The final investment risk is the prospect of higher interest rates. During the first two years of an economic expansion, it is common to see interest rates rise in anticipation of increased growth and inflation. Although many interpret higher rates as a negative (tighter financial conditions), against a stronger growth backdrop, their impact is partially or even fully offset by a stronger profit environment. For example, any impact from higher rates on demand in interest-rate-sensitive areas, like housing, needs to be considered within the context of a stronger labor market with rising wages along with other factors like demographic trends and home prices. Interest rates are typically only a single piece of the overall puzzle. In other words, higher rates (particularly from low levels) are tolerable when they are rising for the “right” reasons like strong economic (and corporate profit) growth and moderate inflation. In fact, equity markets have historically performed quite well during periods of rising long-term interest rates.

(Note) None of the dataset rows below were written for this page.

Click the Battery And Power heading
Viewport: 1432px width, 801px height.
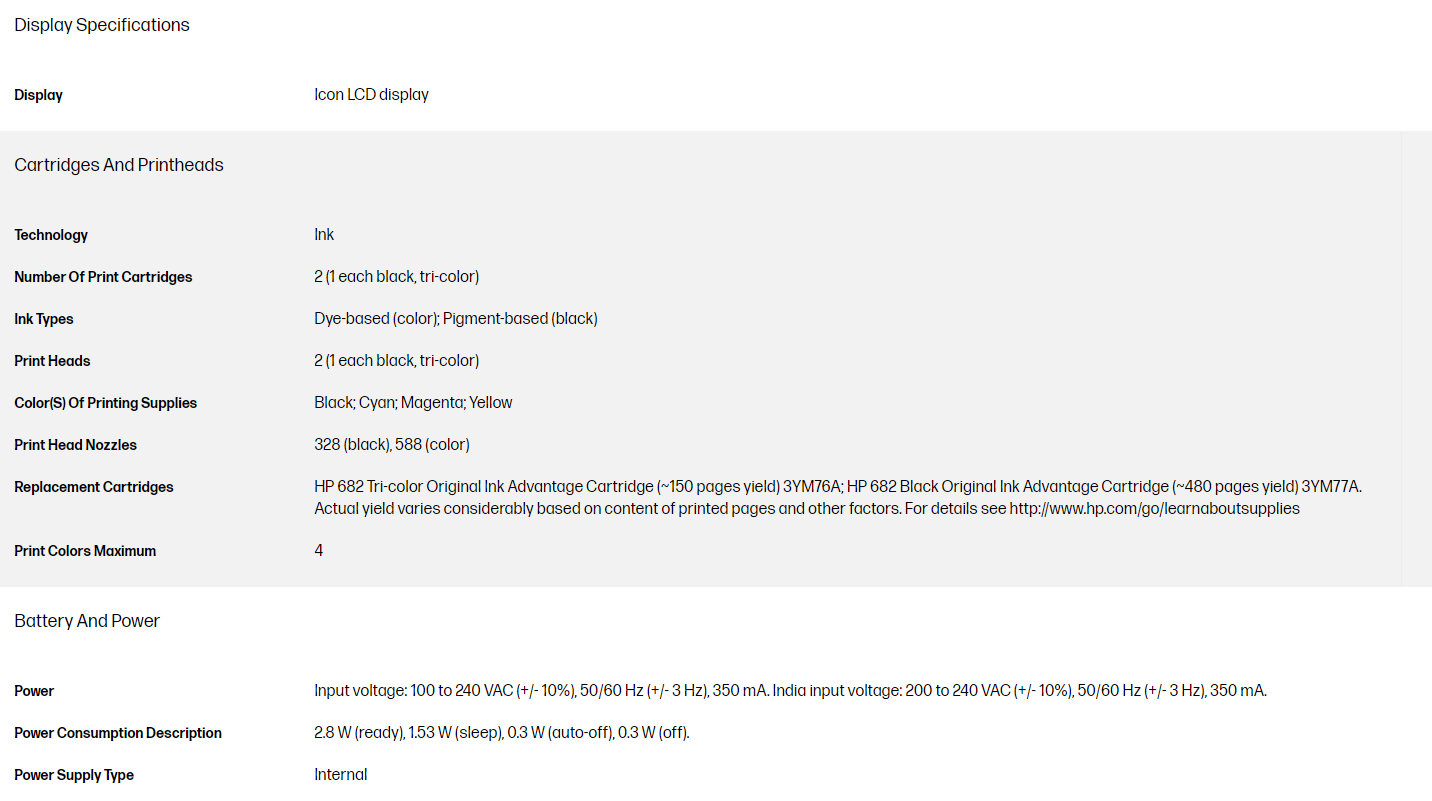pyautogui.click(x=87, y=621)
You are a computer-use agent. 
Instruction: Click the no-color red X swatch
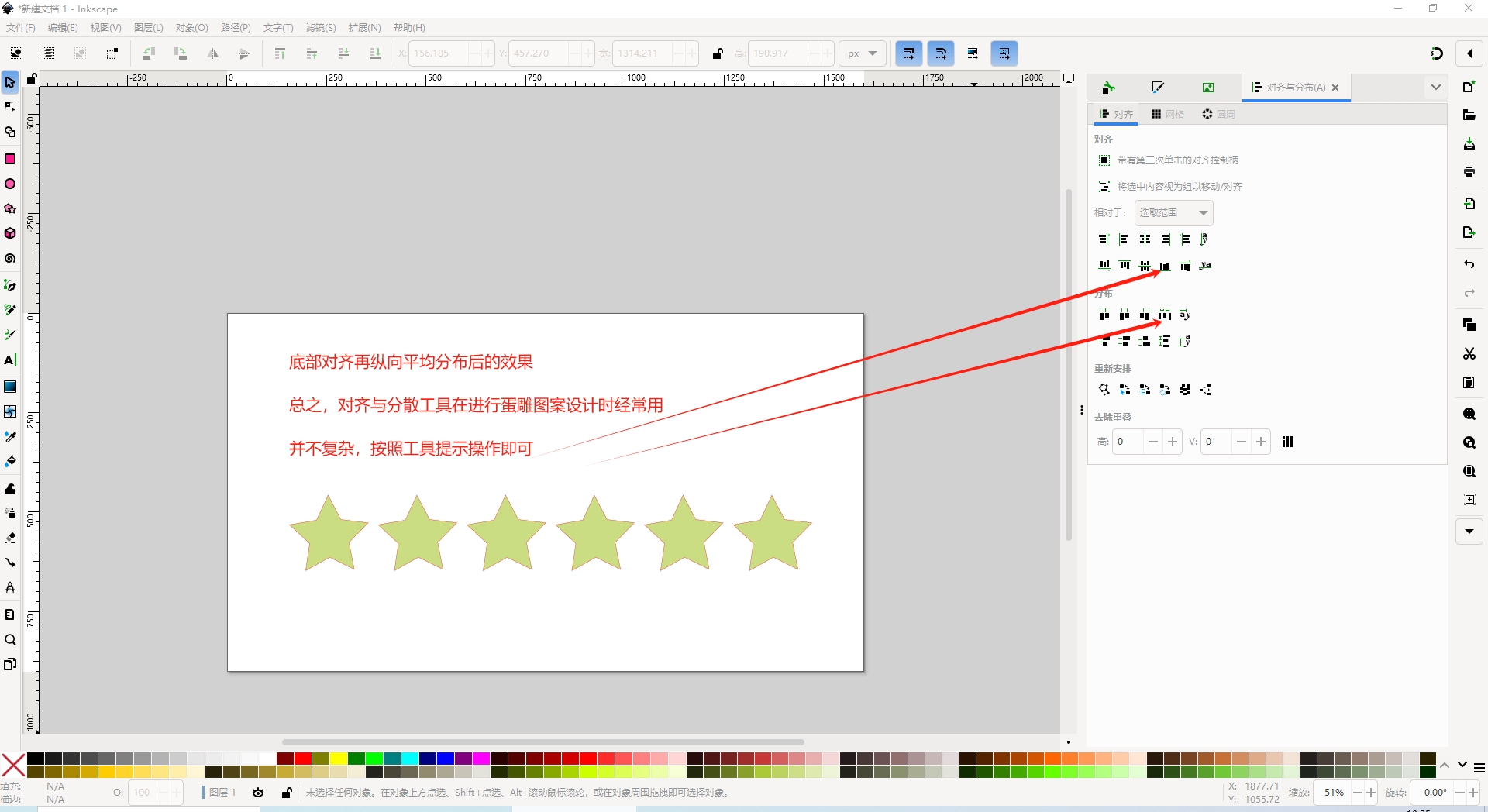(x=13, y=765)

Exhibit 8: Higher Rates, Higher Equities
Putting this all together, we believe financial markets and the economy are undergoing a period of transition. It would not be uncommon to see greater volatility in equities given the strong economic backdrop and prospect of higher rates and inflation. It will not be clear what (if any) persistent new trends emerge in the wake of the COVID-19 crisis for several years, but the chances of a regime shift are as great today as they have been in over a decade. Regardless of the long-term outcome, the reflationary period that needs to occur before inflation has traditionally been an attractive time for investment in risk assets.